→ **Requirement**
Exactly the lines from the line that has "Click the Filter search field" through the final line below are to be retyped, and the pictures are not.

→ **Stored items from a collection**
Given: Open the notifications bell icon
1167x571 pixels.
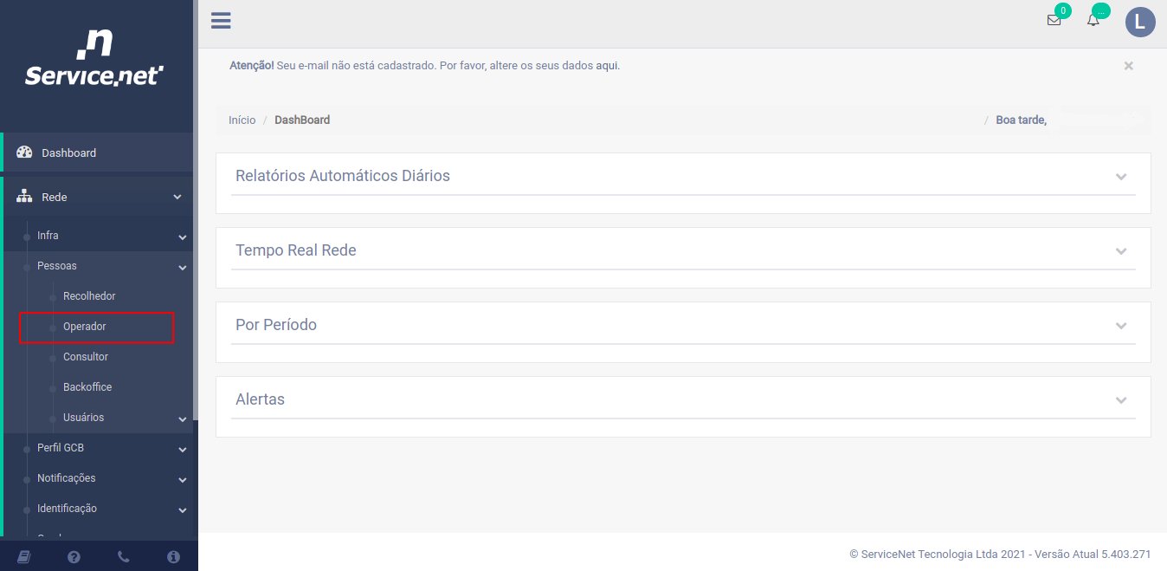Looking at the screenshot, I should click(x=1093, y=20).
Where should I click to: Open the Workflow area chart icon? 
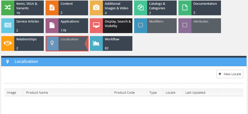(96, 43)
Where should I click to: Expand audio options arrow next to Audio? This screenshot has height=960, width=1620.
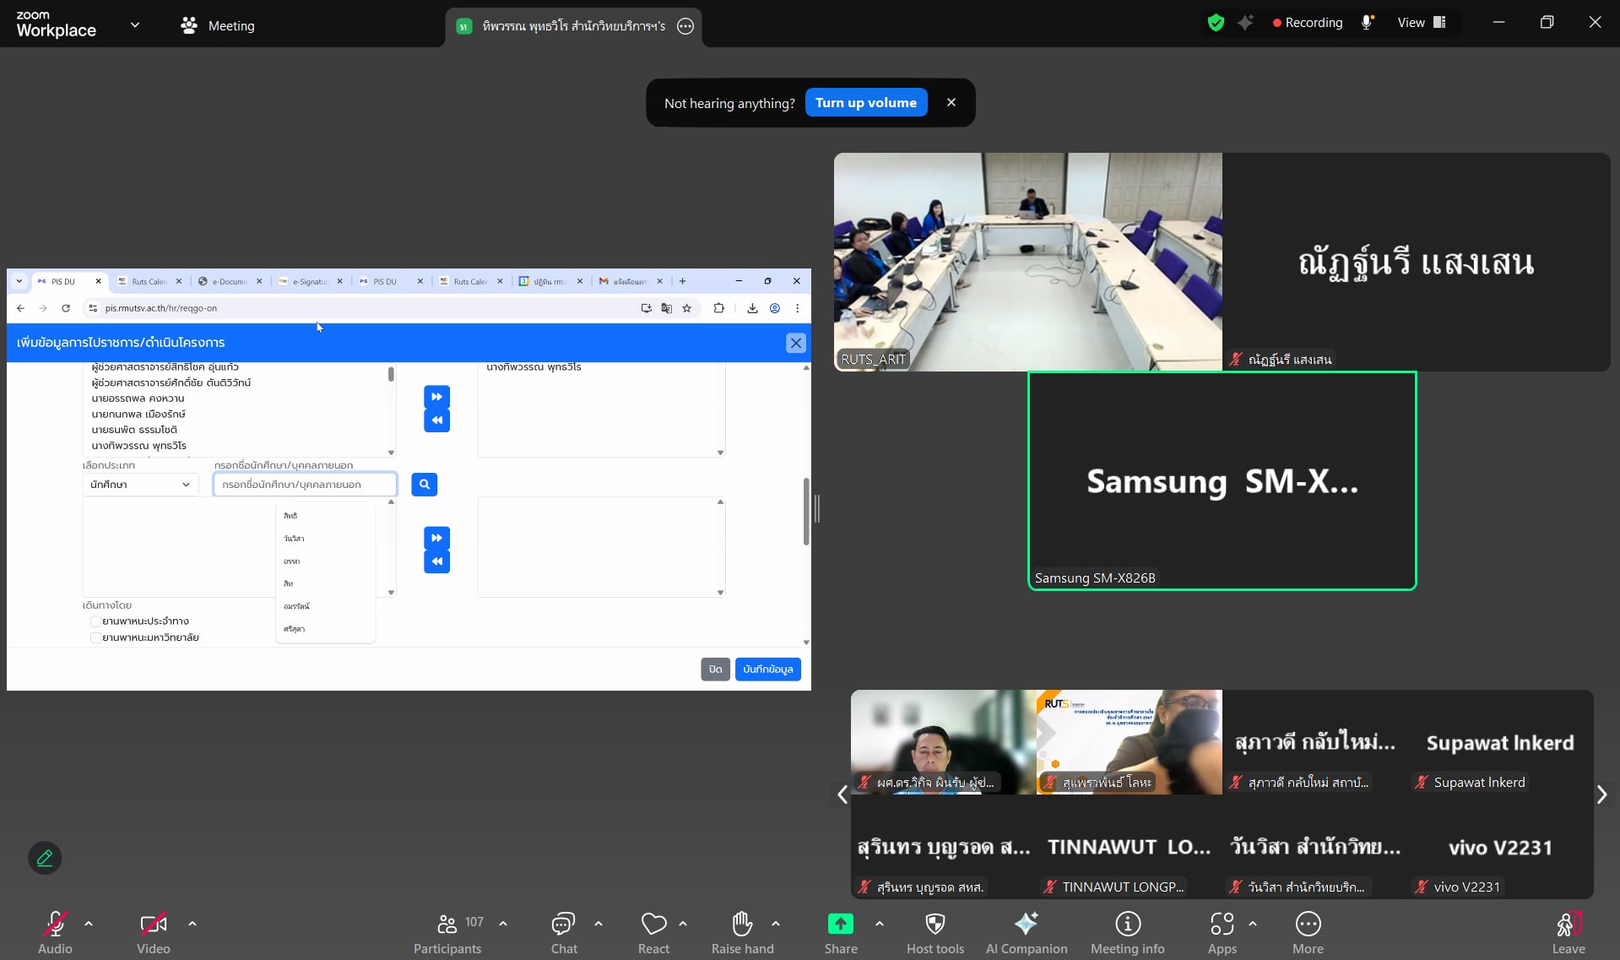pos(89,924)
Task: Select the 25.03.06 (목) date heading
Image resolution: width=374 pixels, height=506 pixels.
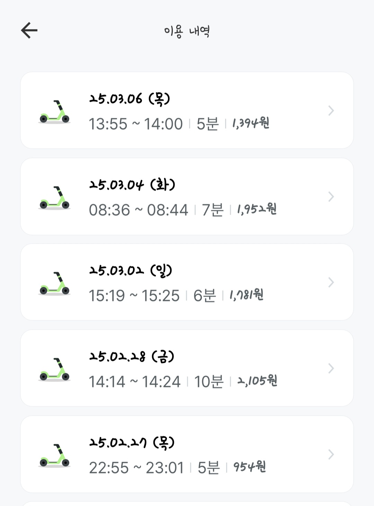Action: (130, 99)
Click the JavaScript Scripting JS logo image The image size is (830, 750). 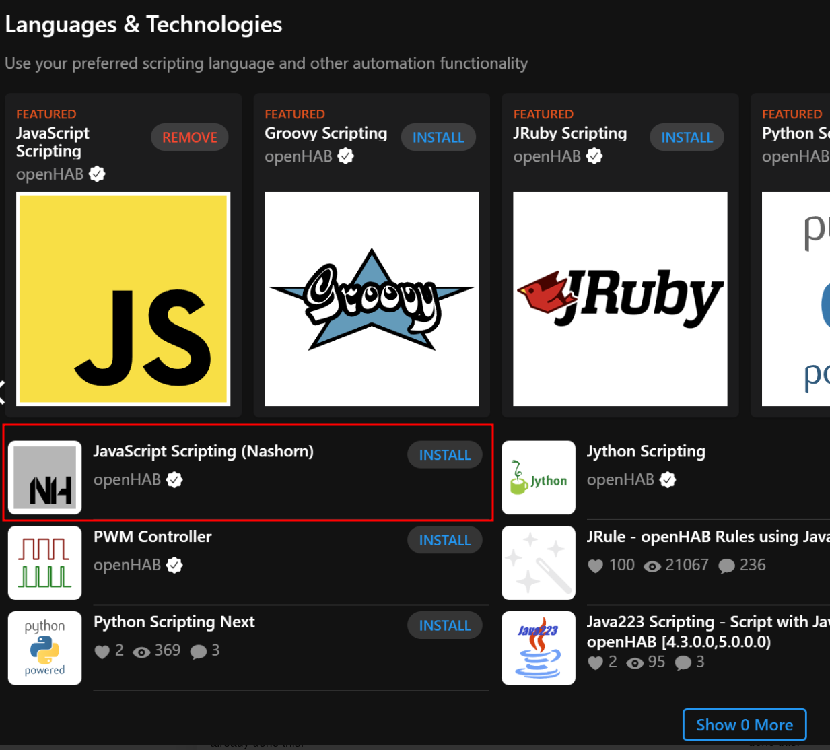pyautogui.click(x=123, y=298)

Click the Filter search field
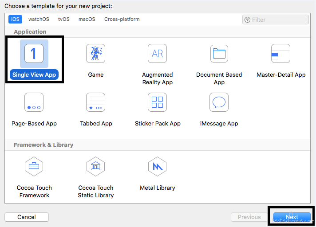tap(278, 20)
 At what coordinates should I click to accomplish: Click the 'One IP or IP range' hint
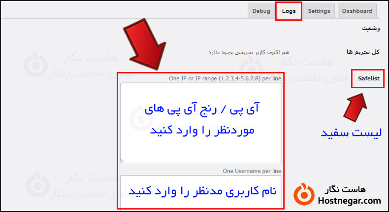point(225,78)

→ **Answer to this problem**
Click the Filter search field
tap(278, 20)
 At what coordinates should I click to accomplish: Click the 'One IP or IP range' hint
point(225,78)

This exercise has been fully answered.